Robot's Are Deaf!
Alternatively, do they have Optical Character Recognition? Can they read these posts I’m writing in their lofty board rooms and offices of our very good friends, the bureaucrats. They’ve proven they’re automatons, driven by a culture of their own making that can not deviate from its culturally driven programming. The past number of posts I’ve intimated that we’re replicating the holistic culture of models and modules in the Preliminary Specification that would somewhat create a different culture for another age. Except that is not what we are doing. People who work within the administrative and accounting fields of oil and gas will understand how they’ve become the lower rung automatons that feed the beast. Doing little of anything in terms of adding incremental value as a result. It’s what's always been done and will continue to be done in that matter until someone says otherwise. Knowing there is a better way and all but forced to turn that cog or continue spinning the wheel.
It is true that we are proposing to build a well orchestrated Information Technology based system designed around the cultural norm of the Joint Operating Committee. One that fully deploys the value and purpose behind those IT efforts of more efficiently and effectively managing the producers data and processing. Those are the two attributes that computers excel at and any purpose other than that has been of limited application, including Artificial Intelligence. People, Ideas & Objects plan is to employ people in the process of the higher level attributes of what humans do well and are what we excel at. These include our ever growing list of providing leadership, unstructured problem solving, acquiring and processing new information, deciding what is relevant in a flood of undefined phenomenon, issue identification, creativity, collaboration researching, developing ideas, design, planning, thinking, negotiating, compromising, innovating, financing, conflict and contradiction as analytical tools, observation, reasoning and judgement. This can only be done if we leave the computers to reliably do what they do best and to do so under our full control. Where change is a necessary and daily occurrence that enhances these human competitive advantages repeatedly and incrementally over the long term. Change that is an inherent part of the structure of this well defined system.
Instead what we have is the expectation that what has worked in the past will continue for the future. Except no one but the bureaucrats are pleased with the past. If the situation was as inert as it's represented here we’d see the producer firms dissolve quickly. The fact is they have an abundant level of fight in them and have proven this to me time and time again. Disintermediation has been working to eliminate the redundant and unproductive hierarchies from societies method of organization and management. The use of the Internet as the tool to manage “things” has provided significant benefit throughout society. However, as each industry has fallen to the forces of disintermediation those that remain and are actively resisting these forces: Are as a result all the wiser and knowledgeable in terms of how to continue the fight and survive. People, Ideas & Objects are facing an adversary in the bureaucrats who are enabled with the revenues of a primary industry and using a defensive plan that began its development in the late 1990’s when Steve Jobs introduced iTunes to fully disintermediate the music industry.
Do I ever consider that maybe one of the stumbling blocks to progress may very well be People, Ideas & Objects budget? I’m certain that it is, and I have no doubt that many in industry will just immediately discard many of the ideas based on the “ask” of our budget. To those I say so long! However let me explain my position. The scope and scale of the application is substantial. User community developments are more costly, but necessary in this environment. No one knows all the attributes of even 0.5% of how the industry operates on a detailed basis. Therefore these have raised the costs of our development. As we detail below there will be a sense of urgency once we begin these developments and that has a cost as well. You can have any priority in software development that you want. Either features, timeliness or cost, pick two at the expense of the other. We have selected higher costs as the non-priority of our development due to a pending and looming sense of urgency.

Entries shown
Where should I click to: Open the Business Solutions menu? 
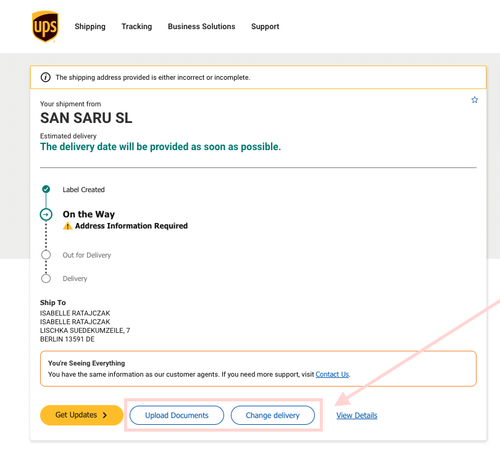coord(201,26)
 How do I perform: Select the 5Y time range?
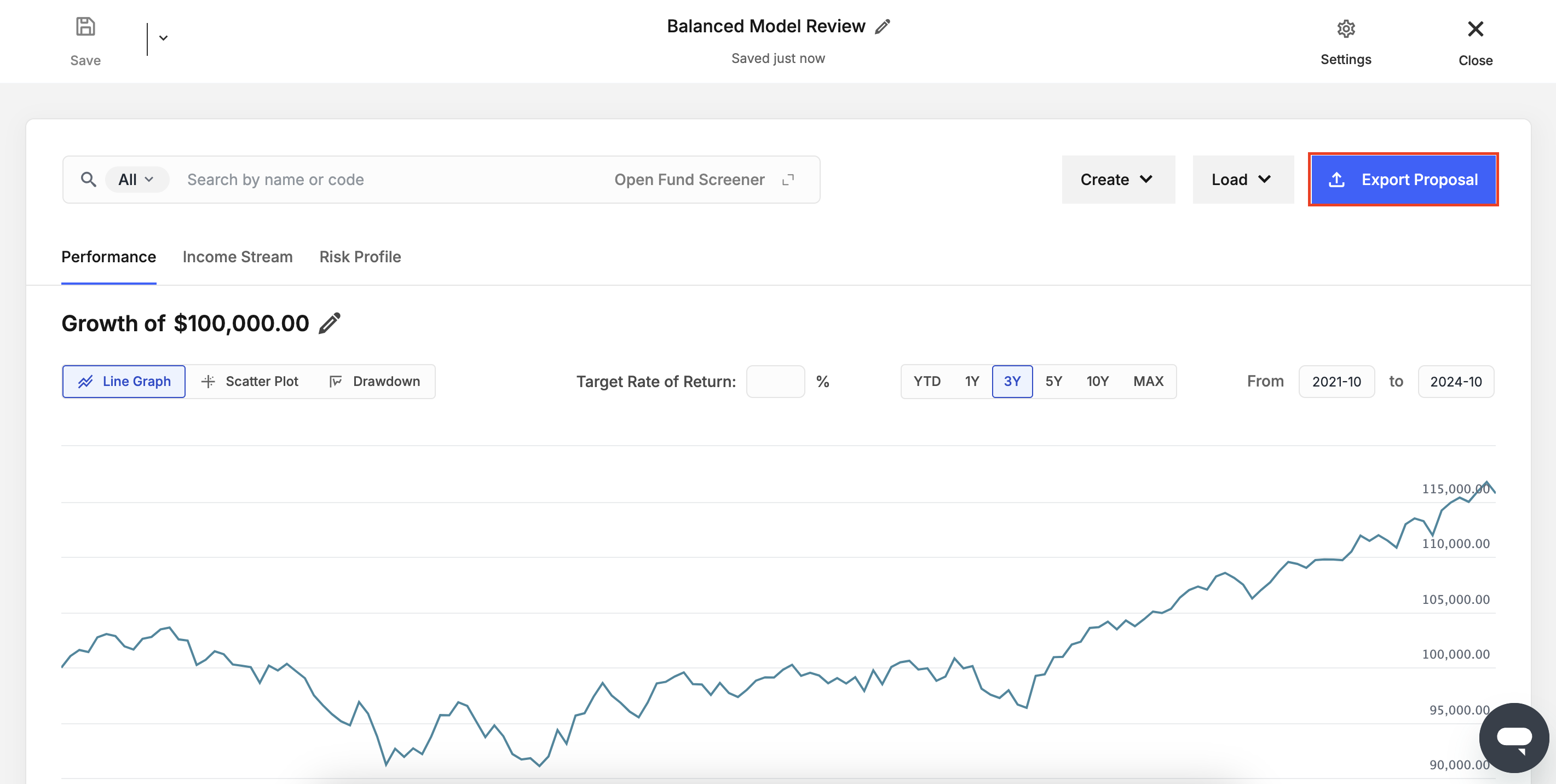(x=1053, y=381)
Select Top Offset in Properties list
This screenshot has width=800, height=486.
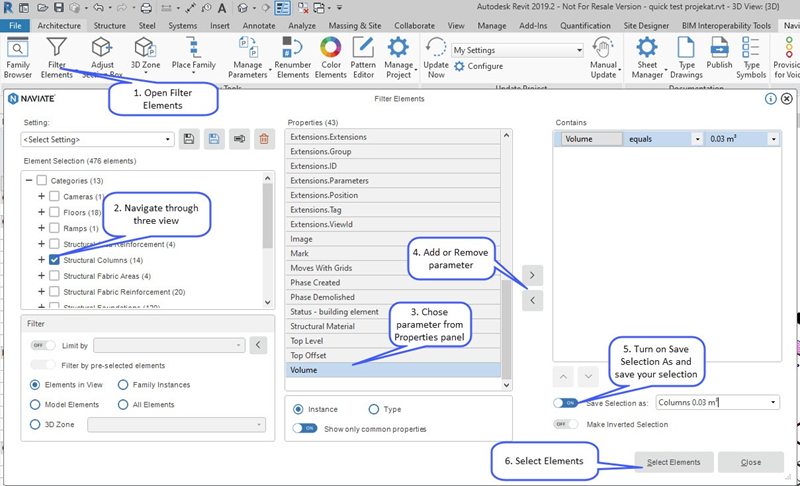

Set task
Carry on the essay about oil and gas bureaucracy and software development, beginning after its final sentence. The listing is drawn from a separate source and is unrelated to the essay.

Result for this exercise
These costs form ⅓ of our total budget with the remainder being what I’ve described as the detailed allocation of our margins. These margin allocations are all payable to me in the form of either Intellectual Property royalties which should rightly be seen as a cost to industry, or dividends. They are based on the IP that has, and will be, developed and the profit of People, Ideas & Objects. It has been tradition in oil and gas that producers do not pay for IP, and certainly not royalties. I can currently vouch for that. However the larger point that may be missed by the bureaucrats who seek to secure the return of their investors is that their inability to invest in their organizations profitability is possibly one of the reasons for their investors continued absence. We have always stated that it’s not enough to own the oil and gas asset anymore, it's also necessary to have access to the software and services that make the oil and gas asset profitable. If they can’t, won’t and will not ever develop the Preliminary Specification then possibly their investors fully understand and appreciate that. If producers won’t do anything to prove their profitable, what is there to attract an investor? The only thing left is that history and legacy as represented in those big, bold, beautiful balance sheets that have been built by “putting cash in the ground.”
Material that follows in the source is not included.